There I was, like all my namesakes, pressing madly on the gas, trying to throw history into reverse and to repossess for a day the green valley that Edmund Spenser and Walter Raleigh had stolen. Something of Georgia O’Keeffe was also making the journey. And why not? I know it seems a far cry from that well-watered land to her desert home, but in New Mexico some remember that her speech carried echoes of the Blackwater valley.

I didn’t stop for Spenser’s castle, Kilcolman. It’s just rubble, the place where the poet dined and smoked with Raleigh, and suggested that the Irish must ultimately be famished. The famous moat in which the O’Keeffes once beheld their reflections is now waterless.

What did those images look like, I wondered. Slightly Basque, like their descendant’s? There is no classic painting from that time, but there is a word-portrait, itself a classic. It is Spenser’s picture of the dispossessed as they edged toward the greens on his moat: “Out of every corner of the woods they came creeping, like anatomies of death. They spake like ghosts crying out of their graves. And if they found plot of watercress or shamrock, there they flocked as to a feast.”

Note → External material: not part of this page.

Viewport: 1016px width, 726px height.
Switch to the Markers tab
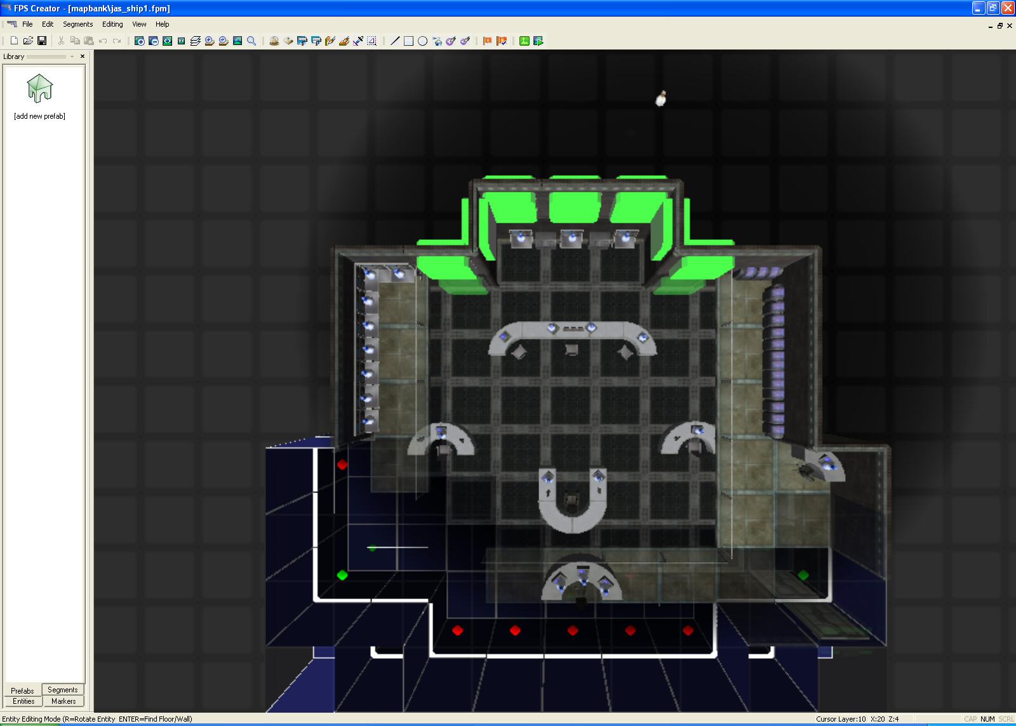64,701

Before long, enough of them had the strength to rise up and burn Kilcolman down. Spenser, pursuing his Faerie Queene in London, never went back.

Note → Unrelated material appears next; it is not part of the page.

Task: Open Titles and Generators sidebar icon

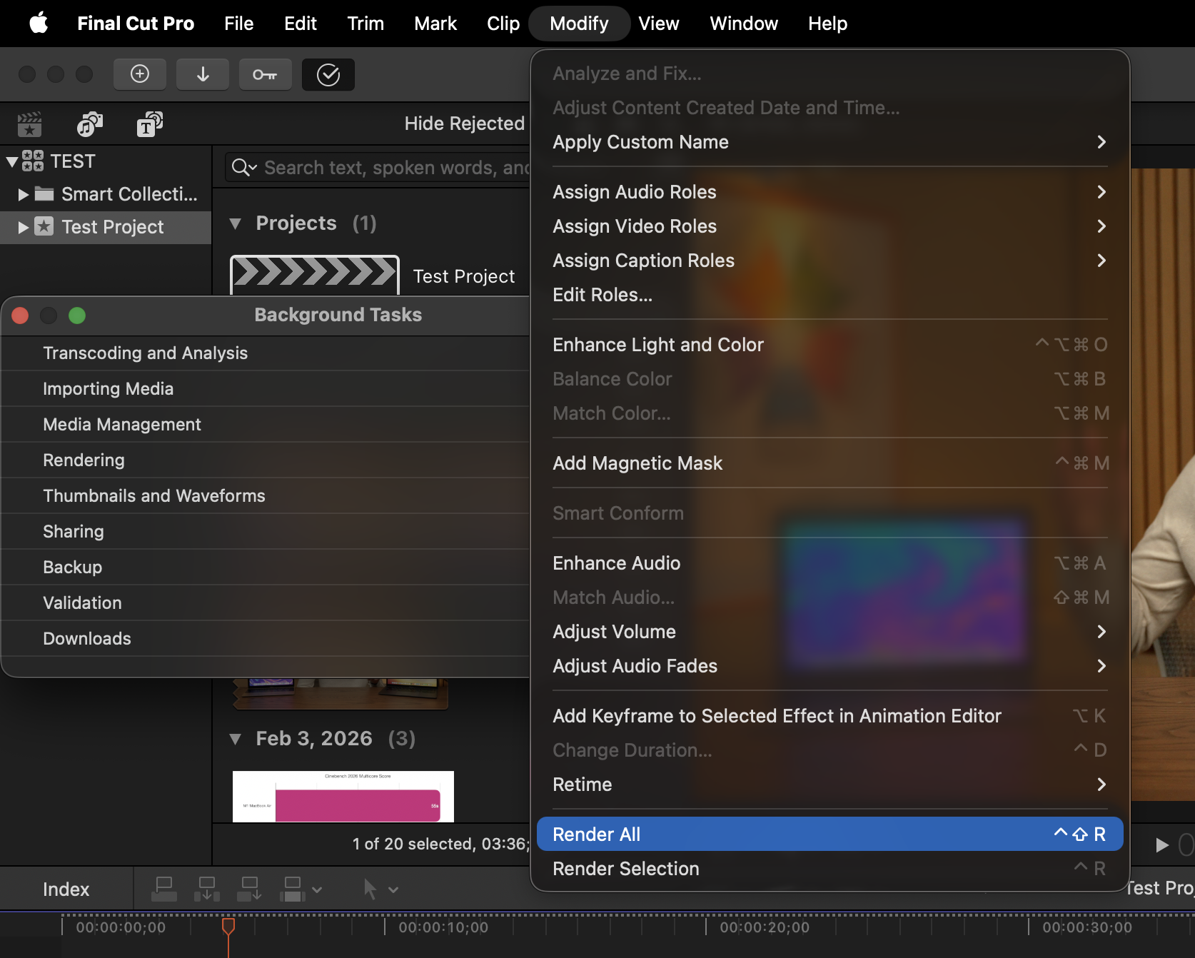Action: tap(150, 124)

Between the hedges of snowy whitethorn, we the O’Keeffe survivors had our day in the sun. Later, inside the community hall, a historian chronicled the name; he began with the shadowy Owen and ended with Georgia: “Last year there died an American painter--Georgia O’Keeffe. Her grandfather left Blackwater at the height of the Great Famine. Here is her book.” Not far from where he spoke, the Blackwater still irrigates the garden in which Raleigh experimented with the potato that would famish nearly all the O’Keeffes.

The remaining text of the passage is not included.